Während der Sanierung der mit Naphthalin belasteten Wartburgschule tauchten neue Schwierigkeiten auf. Im Obergeschoss löste sich seinerzeit die Deckenverkleidung. Mario Arndt, Bolko Schumann und Katja Wolf schauten sich vor Ort um. Archiv-

Foto: Birgit Schellbach

Die Stadt wird Schadensersatz für die Naphthalin-Sanierung der Wartburgschule vor einigen Jahren fordern.

Das bestätigte Bildungsdezernent Ingo Wachtmeister (SPD). Nach Ansicht der Stadt hätte das Architekturbüro, das die Komplettsanierung der Regelschule vier Jahre zuvor geplant hatte, die Altlasten erkennen können. Jetzt gehe es darum, den Schaden zu beziffern, um bis spätestens im Mai die Ansprüche geltend zu machen, so Stadtsprecherin Janina Walter. Über ein selbstständiges Beweisverfahren am Landgericht Meiningen, war ein unabhängiger Gutachter vom Gericht bestellt worden. Diese Verfahrensform, so die Stadtsprecherin, sei gewählt worden, um einen möglicherweise lange Jahre andauernden Prozess zu vermeiden.
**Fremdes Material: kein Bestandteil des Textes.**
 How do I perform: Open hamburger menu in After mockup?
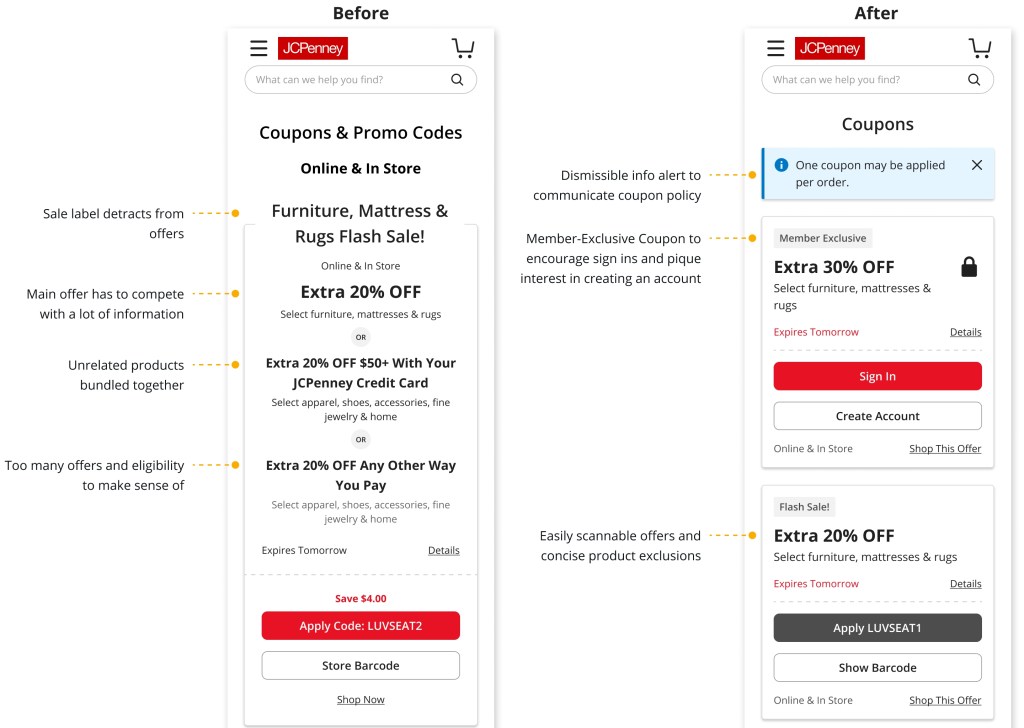pos(775,48)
Das gerichtliche Gutachten liege nun vor, und stärke die Position der Stadt.

Naphthalin zählt zu den Kohlenwasserstoffen, die größtenteils als krebserzeugend eingestuft sind. Es wird sowohl in Teerkleber, Teerfarben als auch in Teerpappen sowie in wasserabweisenden Anstrichmitteln auf Teerbasis gefunden. Früher wurde es auch in handelsüblichen Mottenkugeln verwendet.
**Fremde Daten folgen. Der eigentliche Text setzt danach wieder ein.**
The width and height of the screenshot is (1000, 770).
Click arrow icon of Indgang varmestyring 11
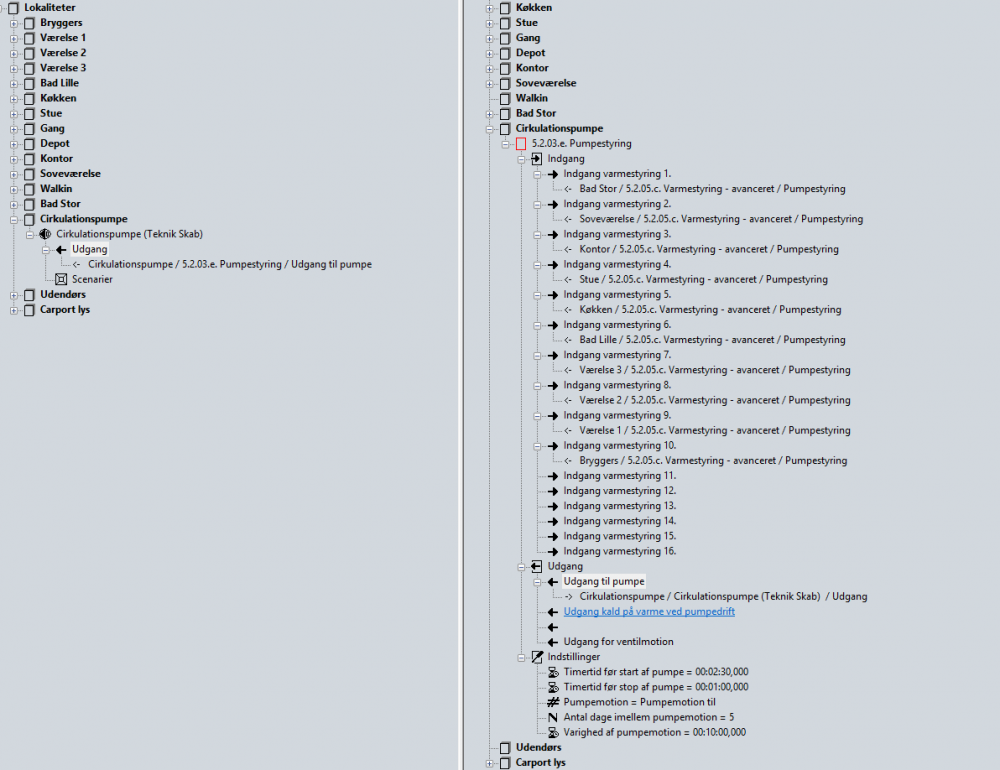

Im Mai 2014 wurden die erhöhten Richtwerte für Naphthalin an der Wartburgschule bekannt. Ein erster Klassenraum wurde gesperrt. Zwei Monate später erfolgten weitere Messungen. Danach hatte die Stadt entschieden, dass die Schüler umziehen müssen. Die Klassen 5 bis 9 zogen in die leer gezogene Grundschule am Petersberg. Die 10. Klasse wurde im Berufsschulzentrum unterrichtet.

Bis Februar 2016 wurde die Schule saniert. Insgesamt musste in 52 Räumen wegen der Schadstoffbelastung der Fußboden bis auf den Betonkern entfernt und neu verlegt werden. Auch die Tapeten, die Naphthalin aufgenommen hatten, wurden entfernt. Das Dach musste wegen einer weiteren Teerschicht saniert werden. Bei den Stemm-Arbeiten bröckelten im Obergeschoss letztlich noch die Decken, sodass auch diese noch neu gemacht werden mussten. Die Sanierungskosten lagen damals bei 1,3 Millionen Euro, wie Janina Walter berichtet.

„Wir sind mit dem Ergebnis des Gutachtens sehr zufrieden“, erklärte Ingo Wachtmeister. Der Gutachter habe die Tatsachen bestätigt, die man brauche, um nun Schadensersatz einzufordern. Gibt es keine Einigung mit dem Architekturbüro, wird ein Gericht über die Höhe entscheiden müssen.

Noch ein weiterer Naphthalin-Fall beschäftigt das Bildungsdezernat derzeit: In der Jakob­schule muss in den Winterferien ein Klassenraum nach Überschreitung des Innenraumrichtwertes neu saniert werden. Er war seit Oktober für den Unterricht gesperrt. Mit der Sanierung des Klassenraums sei wiederum wie bei der Wartburgschule das Büro Pöyry Deutschland GmbH beauftragt worden, hieß es gestern von der Stadt.